> **Directions**
Word for word, return every record.

Stored records:
== Segment start ==
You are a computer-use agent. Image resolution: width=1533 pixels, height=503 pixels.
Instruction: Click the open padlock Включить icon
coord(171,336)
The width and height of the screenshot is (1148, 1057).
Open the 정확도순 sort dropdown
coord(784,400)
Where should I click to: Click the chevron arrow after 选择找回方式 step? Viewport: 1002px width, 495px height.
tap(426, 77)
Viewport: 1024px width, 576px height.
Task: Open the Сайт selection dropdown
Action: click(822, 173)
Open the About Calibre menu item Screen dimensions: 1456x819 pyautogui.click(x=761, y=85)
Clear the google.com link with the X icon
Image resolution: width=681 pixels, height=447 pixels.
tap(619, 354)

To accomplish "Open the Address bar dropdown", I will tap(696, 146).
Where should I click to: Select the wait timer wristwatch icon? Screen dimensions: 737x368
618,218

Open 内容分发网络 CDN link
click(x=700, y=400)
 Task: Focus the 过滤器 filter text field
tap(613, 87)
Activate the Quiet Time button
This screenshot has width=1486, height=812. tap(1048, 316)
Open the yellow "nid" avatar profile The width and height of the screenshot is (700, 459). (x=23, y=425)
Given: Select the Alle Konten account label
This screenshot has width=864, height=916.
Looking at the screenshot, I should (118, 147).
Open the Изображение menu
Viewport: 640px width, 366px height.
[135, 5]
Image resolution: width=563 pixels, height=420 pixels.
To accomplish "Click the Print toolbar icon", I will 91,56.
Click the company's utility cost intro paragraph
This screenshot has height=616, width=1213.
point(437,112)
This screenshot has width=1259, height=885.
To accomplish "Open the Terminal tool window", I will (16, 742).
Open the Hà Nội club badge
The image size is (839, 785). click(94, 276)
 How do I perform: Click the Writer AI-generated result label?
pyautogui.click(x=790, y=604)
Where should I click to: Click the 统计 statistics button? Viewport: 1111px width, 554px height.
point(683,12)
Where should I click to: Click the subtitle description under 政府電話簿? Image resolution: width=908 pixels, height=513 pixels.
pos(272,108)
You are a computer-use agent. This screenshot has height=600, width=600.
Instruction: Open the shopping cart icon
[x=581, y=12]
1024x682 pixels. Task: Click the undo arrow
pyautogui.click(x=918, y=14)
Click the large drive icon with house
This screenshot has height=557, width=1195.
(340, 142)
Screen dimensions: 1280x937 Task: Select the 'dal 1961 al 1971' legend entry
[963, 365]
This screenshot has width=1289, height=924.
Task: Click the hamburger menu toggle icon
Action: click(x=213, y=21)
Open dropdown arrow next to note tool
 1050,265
== Segment end ==
> **Completed task**
You are a computer-use agent. Image resolution: width=1533 pixels, height=503 pixels.
Instruction: Click the open padlock Включить icon
coord(171,336)
The width and height of the screenshot is (1148, 1057).
Open the 정확도순 sort dropdown
coord(784,400)
Where should I click to: Click the chevron arrow after 选择找回方式 step? Viewport: 1002px width, 495px height.
tap(426, 77)
Viewport: 1024px width, 576px height.
Task: Open the Сайт selection dropdown
Action: click(822, 173)
Open the About Calibre menu item Screen dimensions: 1456x819 pyautogui.click(x=761, y=85)
Clear the google.com link with the X icon
Image resolution: width=681 pixels, height=447 pixels.
tap(619, 354)

To accomplish "Open the Address bar dropdown", I will tap(696, 146).
Where should I click to: Select the wait timer wristwatch icon? Screen dimensions: 737x368
618,218

Open 内容分发网络 CDN link
click(x=700, y=400)
 Task: Focus the 过滤器 filter text field
tap(613, 87)
Activate the Quiet Time button
This screenshot has width=1486, height=812. tap(1048, 316)
Open the yellow "nid" avatar profile The width and height of the screenshot is (700, 459). (x=23, y=425)
Given: Select the Alle Konten account label
This screenshot has width=864, height=916.
Looking at the screenshot, I should (118, 147).
Open the Изображение menu
Viewport: 640px width, 366px height.
[135, 5]
Image resolution: width=563 pixels, height=420 pixels.
To accomplish "Click the Print toolbar icon", I will 91,56.
Click the company's utility cost intro paragraph
This screenshot has height=616, width=1213.
point(437,112)
This screenshot has width=1259, height=885.
To accomplish "Open the Terminal tool window", I will (16, 742).
Open the Hà Nội club badge
The image size is (839, 785). click(94, 276)
 How do I perform: Click the Writer AI-generated result label?
pyautogui.click(x=790, y=604)
Where should I click to: Click the 统计 statistics button? Viewport: 1111px width, 554px height.
point(683,12)
Where should I click to: Click the subtitle description under 政府電話簿? Image resolution: width=908 pixels, height=513 pixels.
pos(272,108)
You are a computer-use agent. This screenshot has height=600, width=600.
Instruction: Open the shopping cart icon
[x=581, y=12]
1024x682 pixels. Task: Click the undo arrow
pyautogui.click(x=918, y=14)
Click the large drive icon with house
This screenshot has height=557, width=1195.
(340, 142)
Screen dimensions: 1280x937 Task: Select the 'dal 1961 al 1971' legend entry
[963, 365]
This screenshot has width=1289, height=924.
Task: Click the hamburger menu toggle icon
Action: click(x=213, y=21)
Open dropdown arrow next to note tool
 1050,265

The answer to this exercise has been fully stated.